■ **Aim**:
Extract each line of the rows below that contains the word "Pick".

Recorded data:
════

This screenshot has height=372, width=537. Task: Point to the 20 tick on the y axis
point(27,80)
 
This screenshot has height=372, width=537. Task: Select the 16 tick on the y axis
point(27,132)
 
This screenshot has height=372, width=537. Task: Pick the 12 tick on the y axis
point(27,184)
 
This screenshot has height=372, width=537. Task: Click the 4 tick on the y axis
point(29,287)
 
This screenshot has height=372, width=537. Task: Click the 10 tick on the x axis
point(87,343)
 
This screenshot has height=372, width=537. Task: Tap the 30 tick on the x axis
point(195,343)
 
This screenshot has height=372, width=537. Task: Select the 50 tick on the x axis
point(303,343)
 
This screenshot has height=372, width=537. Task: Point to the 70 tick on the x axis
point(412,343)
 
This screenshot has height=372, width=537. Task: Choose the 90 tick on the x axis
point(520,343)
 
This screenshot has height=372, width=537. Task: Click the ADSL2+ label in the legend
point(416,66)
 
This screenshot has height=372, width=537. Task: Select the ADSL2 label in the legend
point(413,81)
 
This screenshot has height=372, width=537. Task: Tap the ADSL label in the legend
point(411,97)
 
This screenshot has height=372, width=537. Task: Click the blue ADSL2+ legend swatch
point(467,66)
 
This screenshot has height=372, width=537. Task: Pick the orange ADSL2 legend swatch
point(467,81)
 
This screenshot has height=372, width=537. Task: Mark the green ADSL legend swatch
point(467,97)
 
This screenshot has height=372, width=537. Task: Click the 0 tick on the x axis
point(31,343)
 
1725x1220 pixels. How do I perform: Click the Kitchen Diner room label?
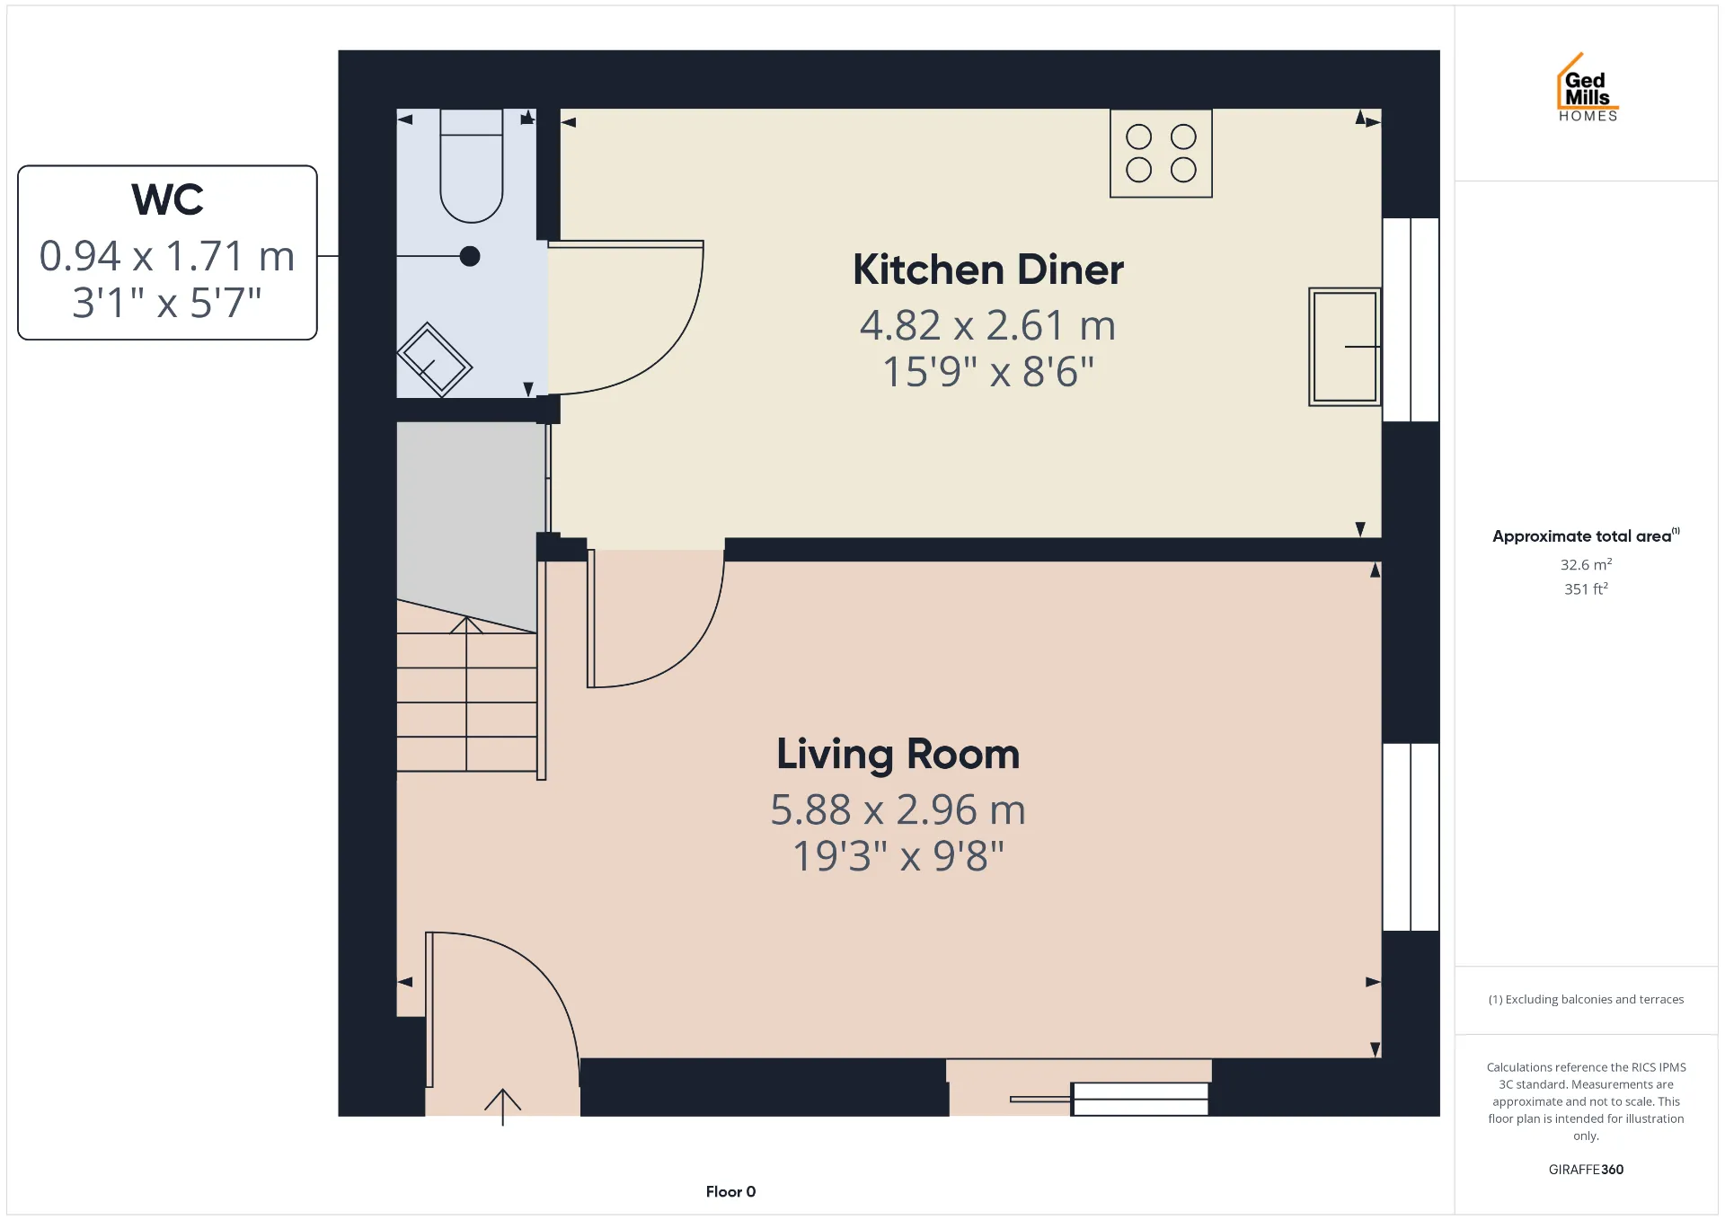pos(988,270)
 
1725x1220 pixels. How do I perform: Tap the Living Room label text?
pos(898,755)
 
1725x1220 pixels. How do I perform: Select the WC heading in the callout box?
pos(168,199)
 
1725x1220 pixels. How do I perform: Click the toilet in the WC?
pos(472,166)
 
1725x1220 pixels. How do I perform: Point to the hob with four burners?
pos(1161,154)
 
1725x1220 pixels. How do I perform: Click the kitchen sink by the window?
pos(1344,347)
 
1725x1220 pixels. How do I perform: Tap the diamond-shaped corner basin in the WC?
pos(434,359)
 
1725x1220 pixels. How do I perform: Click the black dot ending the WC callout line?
pos(470,256)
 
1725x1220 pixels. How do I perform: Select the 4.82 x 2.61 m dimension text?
pos(988,325)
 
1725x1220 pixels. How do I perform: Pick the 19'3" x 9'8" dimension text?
pos(898,856)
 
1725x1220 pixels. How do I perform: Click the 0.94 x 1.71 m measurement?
pos(167,256)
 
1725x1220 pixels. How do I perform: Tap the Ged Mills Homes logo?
pos(1588,88)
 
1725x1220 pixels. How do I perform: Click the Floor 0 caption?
pos(730,1192)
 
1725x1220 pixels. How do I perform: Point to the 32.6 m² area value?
pos(1586,564)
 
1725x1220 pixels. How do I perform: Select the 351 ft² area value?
pos(1586,588)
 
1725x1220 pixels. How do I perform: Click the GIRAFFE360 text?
pos(1586,1170)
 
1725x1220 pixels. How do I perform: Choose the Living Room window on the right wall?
pos(1411,836)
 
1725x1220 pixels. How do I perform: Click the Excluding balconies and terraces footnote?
pos(1586,999)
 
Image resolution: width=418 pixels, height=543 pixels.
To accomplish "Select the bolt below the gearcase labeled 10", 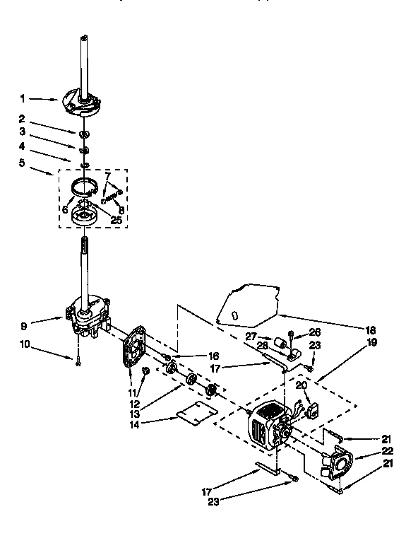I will (x=77, y=361).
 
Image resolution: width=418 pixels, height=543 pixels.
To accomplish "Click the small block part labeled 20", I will (x=311, y=409).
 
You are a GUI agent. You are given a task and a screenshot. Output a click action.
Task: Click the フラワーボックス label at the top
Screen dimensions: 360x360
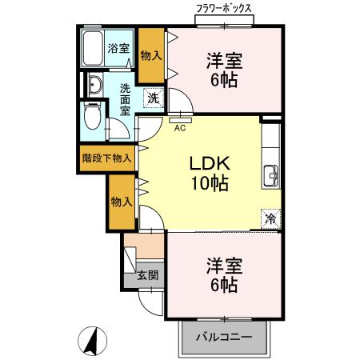pos(225,9)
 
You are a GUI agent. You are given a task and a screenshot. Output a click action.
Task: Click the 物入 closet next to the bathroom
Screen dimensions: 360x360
pos(149,55)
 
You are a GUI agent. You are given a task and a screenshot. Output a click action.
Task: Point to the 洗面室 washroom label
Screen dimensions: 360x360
pos(126,99)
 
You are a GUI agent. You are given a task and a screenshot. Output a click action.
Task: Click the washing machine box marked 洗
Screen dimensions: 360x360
pos(152,98)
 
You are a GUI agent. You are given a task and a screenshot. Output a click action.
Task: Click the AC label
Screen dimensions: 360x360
pos(180,125)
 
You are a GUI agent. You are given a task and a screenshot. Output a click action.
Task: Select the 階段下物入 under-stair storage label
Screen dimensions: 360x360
pos(107,158)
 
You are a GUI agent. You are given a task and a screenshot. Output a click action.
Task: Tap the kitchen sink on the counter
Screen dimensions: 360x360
pos(270,174)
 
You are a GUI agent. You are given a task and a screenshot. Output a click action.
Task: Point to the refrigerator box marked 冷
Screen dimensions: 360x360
pos(270,218)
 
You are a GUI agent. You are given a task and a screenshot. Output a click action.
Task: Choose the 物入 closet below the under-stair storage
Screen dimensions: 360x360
pos(122,202)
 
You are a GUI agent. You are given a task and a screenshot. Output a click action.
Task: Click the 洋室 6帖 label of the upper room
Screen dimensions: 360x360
pos(224,70)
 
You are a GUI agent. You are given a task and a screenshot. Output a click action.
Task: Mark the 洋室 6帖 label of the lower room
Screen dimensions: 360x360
pos(224,274)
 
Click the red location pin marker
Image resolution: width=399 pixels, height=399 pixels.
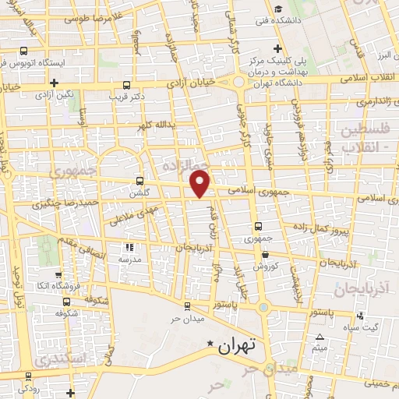[x=200, y=184]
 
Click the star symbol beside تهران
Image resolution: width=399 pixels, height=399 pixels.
[x=209, y=343]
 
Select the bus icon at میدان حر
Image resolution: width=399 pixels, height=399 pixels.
[x=186, y=305]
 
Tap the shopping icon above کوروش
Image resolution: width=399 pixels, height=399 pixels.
[x=265, y=254]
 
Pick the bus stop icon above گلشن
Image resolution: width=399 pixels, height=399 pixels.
[x=140, y=178]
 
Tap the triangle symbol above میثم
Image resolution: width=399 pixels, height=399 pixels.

════

■ **Solution to the problem**:
This screenshot has height=372, width=537. Task: Pick the 12 tick on the y axis
This screenshot has height=372, width=537. Task: Pick the orange ADSL2 legend swatch
1725x1220 pixels. How do I perform: Pick the 19'3" x 9'8" dimension text?
Pick the bus stop icon above گلشن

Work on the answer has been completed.